From the point of view of someone who doesn’t buy into them, I think it’s only incidental that those specific positions are advocated as a logical consequence of more rational thinking and not others. Had the founders not been American programmers, the “natural and obvious” consequences of their rationalism would have looked highly different. My point being that these practices are not at all more rational than the alternatives and very likely less so. But yeah, if these ideas gain rationalist adherents, then obviously some of the advocacy for them is going to take a rationalist-friendly form, with rationalist lingo and emphasized connections to rationalism.

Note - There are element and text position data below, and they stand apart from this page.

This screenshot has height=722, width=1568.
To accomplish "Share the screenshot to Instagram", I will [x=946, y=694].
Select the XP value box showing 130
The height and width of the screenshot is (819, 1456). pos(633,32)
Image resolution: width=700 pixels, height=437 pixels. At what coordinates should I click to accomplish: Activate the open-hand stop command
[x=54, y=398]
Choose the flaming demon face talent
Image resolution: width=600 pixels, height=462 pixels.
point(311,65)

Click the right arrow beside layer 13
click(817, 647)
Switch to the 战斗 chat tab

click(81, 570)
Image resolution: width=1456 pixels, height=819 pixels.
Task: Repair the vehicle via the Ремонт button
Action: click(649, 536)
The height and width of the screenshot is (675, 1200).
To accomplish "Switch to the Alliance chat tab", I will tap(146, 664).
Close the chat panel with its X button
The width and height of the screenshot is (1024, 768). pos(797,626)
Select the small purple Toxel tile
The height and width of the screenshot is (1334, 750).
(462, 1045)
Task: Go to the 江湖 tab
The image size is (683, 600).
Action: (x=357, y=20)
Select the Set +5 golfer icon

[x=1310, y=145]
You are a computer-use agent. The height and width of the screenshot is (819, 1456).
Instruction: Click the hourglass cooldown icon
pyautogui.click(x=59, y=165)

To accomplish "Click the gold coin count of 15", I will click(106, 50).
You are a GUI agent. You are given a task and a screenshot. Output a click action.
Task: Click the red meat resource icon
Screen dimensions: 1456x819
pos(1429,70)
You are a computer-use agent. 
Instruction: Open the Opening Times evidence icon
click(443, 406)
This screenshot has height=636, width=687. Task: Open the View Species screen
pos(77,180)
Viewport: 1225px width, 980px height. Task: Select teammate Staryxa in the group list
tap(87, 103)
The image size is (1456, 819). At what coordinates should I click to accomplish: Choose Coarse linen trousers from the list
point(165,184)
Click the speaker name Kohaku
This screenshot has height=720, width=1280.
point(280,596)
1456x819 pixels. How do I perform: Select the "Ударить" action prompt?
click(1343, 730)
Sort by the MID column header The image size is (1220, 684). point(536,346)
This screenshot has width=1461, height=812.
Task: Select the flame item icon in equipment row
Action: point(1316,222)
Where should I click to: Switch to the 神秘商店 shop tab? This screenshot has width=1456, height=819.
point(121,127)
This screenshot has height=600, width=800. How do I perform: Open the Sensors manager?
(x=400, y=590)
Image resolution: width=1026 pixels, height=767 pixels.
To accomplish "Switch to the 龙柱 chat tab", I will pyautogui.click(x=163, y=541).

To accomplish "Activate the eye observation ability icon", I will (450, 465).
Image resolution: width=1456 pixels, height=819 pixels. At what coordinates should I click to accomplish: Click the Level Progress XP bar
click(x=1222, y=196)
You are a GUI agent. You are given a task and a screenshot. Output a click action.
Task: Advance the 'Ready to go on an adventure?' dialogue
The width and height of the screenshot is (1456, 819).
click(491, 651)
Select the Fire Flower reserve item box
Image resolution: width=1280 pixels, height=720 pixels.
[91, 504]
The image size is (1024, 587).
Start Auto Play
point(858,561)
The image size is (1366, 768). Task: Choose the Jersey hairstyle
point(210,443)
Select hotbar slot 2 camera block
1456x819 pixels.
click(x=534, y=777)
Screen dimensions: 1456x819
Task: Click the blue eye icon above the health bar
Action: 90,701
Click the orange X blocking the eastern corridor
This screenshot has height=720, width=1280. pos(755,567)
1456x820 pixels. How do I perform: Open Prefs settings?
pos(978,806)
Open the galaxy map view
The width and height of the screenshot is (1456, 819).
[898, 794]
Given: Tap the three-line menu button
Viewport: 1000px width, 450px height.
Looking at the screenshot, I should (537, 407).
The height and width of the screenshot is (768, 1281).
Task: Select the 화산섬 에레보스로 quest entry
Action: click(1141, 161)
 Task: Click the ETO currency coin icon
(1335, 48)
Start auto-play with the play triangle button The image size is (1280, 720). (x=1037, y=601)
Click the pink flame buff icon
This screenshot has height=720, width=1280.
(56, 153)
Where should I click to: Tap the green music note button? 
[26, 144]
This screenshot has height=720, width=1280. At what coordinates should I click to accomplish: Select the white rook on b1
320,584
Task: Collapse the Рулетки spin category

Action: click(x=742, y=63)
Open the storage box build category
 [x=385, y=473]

Just curious, are there any positions which you you regard as “a logical consequence of more rational thinking”?
Yes—atheism. And by extension disbelief in the supernatural. It’s the first consequence of acquiring better thinking practices. However, it is not as if atheism in itself forms a good secondary basis for discussion in a rationalist community, since most of the activity would necessarily take the form of “ha ha, look how stupid these people are!”. I would know; been there, done that. But it gets very old very quickly, and besides isn’t of much use except for novice apostates who need social validation of their new identities. From that point of view I regard atheism as a solved problem and therefore uninteresting.
Nothing else seems to spring to mind, though—or at least no positive rather than negative positions on ideological questions. “Don’t be a fanatic”, “don’t buy snake oil”, “don’t join cults”, “check the prevailing scientific paradigms before denying things left and right [evolution, moon landing, the Holocaust, global warming etc.]”… critical thinking 101. Mostly all other beliefs and practices that seem to go hand in hand with rationalism seem to be explainable by membership of this particular cluster of Silicon Valley culture.
Clarke’s Third Law: “Any sufficiently advanced technology is indistinguishable from magic”.
I don’t know, I like the option of locking yourself in a vault when you’re about to die so that time travellers can come and rescue you without changing history, since nobody can see into the vault.
Okay, I lied, I don’t like that option, but it’s not worse than cryonics, and does count as another available option./
I want to emphasize that I neither endorse nor oppose the conclusion that polyamory or cryonics are rational, just point out that they are included in discussion here, in large part, because of how they impinge, or are presumed to impinge, on rationality.